I think, the differences are caused by local cultures. It also happen to other religion’s places of worship as well. Although there are some basic structures, the local cultures add some aspects which make the structure in a region unique.
I nominated you for the Dragon’s Loyalty Award. If you want to accept it please visit this link
http://cristimoise.wordpress.com/2013/03/18/the-dragons-loyalty-award/
Congrats !
Wow . . thanks a lot Cristi 🙂
Wow! Chris, these are fantastic photo’s. Thank you for sharing your work and for enlightening us with your knowledge of the temple. Love it!
Maria
Thank you, Maria. Glad to know that you love it 🙂
Lovely photos, Chris. Thanks for sharing. Beautiful colours.
Thank you, Sylvia 🙂
I get frustrated by all these religions that spend millions and millions of dollars building such monstrous structures. If there is a God or Supreme Being out there, I really hope that s/he would rather see us spending our money to feed the hungry, clothe the naked, shelter the homeless, and heal the sick. I think all of these religions, bar none, should be embarrassed by the structures they build.
I agree with you Russel. There are more people that need the fund for their basic need than people that “need” the fund just to show their existence
BEautiful!
Thank you 🙂
sebelum kubaca tulisannya, tak kirain di Thailand eh ternyata di Sumut 🙂 fotonya bagus mas (seperti biasa), tapi saya setuju juga dengan komentar om Russel Ray diatas 🙂
Nah berarti kita sependapat dong ya 🙂
bapak jalan2 trus, baru ndak ngajak2 saya. hehehehe
Ayo kalau mau ngikut 🙂
siap lah klo diajak mah and gratis 😀
Ngajaknya sih aku siap, tapi gratisnya bikin aku bingung 😀 😀
Exquisitte photography! My heart be still
Thank you, Sheri 🙂
Super Bilder, schön–
Gruß, Wolfgang
Danke, Wolfgang 🙂
pingin banget ke thailand om. ajakin kapan-kapan ya hehe
Lho, aku ya gak ke Thailand koq 😕
Ya ampun bagus banget. Kalo ke Medan harus ke sini nih! Eh iya aneh juga ya peraturannya, gak boleh pake hape 😛 btw, salam kenal, salam ‘pemulung’!!! 🙂
Nah bener-bener disempetin tuh kalau ke Medan, Mas.
Salam pemulung juga! 😛
What a fantastic post Chris. Thank you for this beauty. 🙂
Hi Ela, thank you for your very nice comment 🙂
😀 the pleasure is all mine my brother.
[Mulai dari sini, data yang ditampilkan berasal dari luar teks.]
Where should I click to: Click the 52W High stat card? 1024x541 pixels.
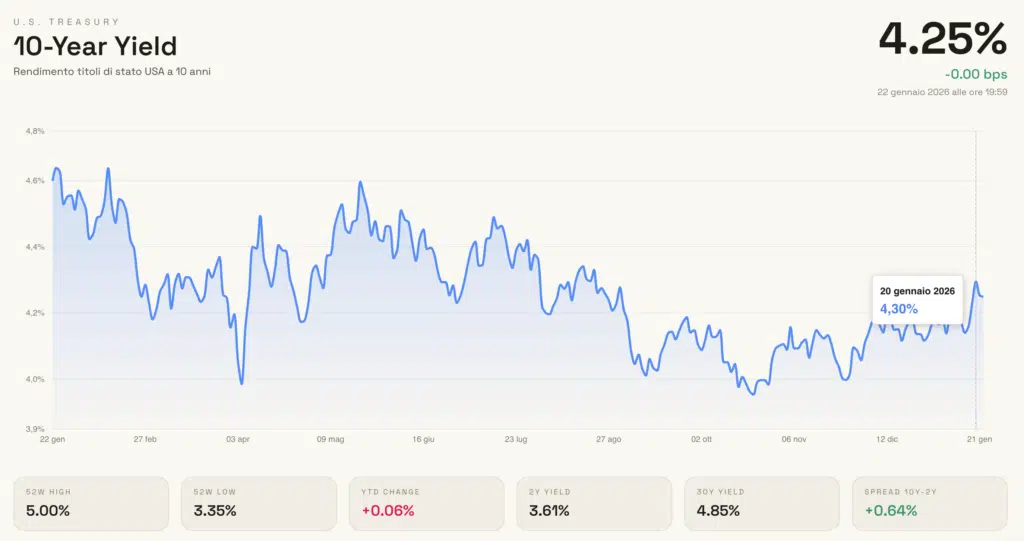coord(90,503)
Many thanks to you. 🙂
🙂
kenapa gak boleh menggunakan kamera hape yah utk motret ?
Yah itulah, aku juga bingung kenapa gak boleh 😕
gak sempat nanya yah om? wah sayang sekali yah….
Nanya sih nanya, tapi mereka juga gak bisa jawab 😕
oh begitu, aneh yah…
He he he . . . aku ya bingung koq 😛
yahsudah sesama bingung mending kita pegangan tembok ajah yah om biar gak jatuh #LOL hehe
Aku pegangan tiang aja deh ya 😆
kalau mau berpergian kek nya kudu baca blog nya om cris nih, kompliiiittttttttt………………
Wah Larass bisa aja, blog-ku masih jauh banget dari kumplit . . .
Reblogged this on lost creek publishing.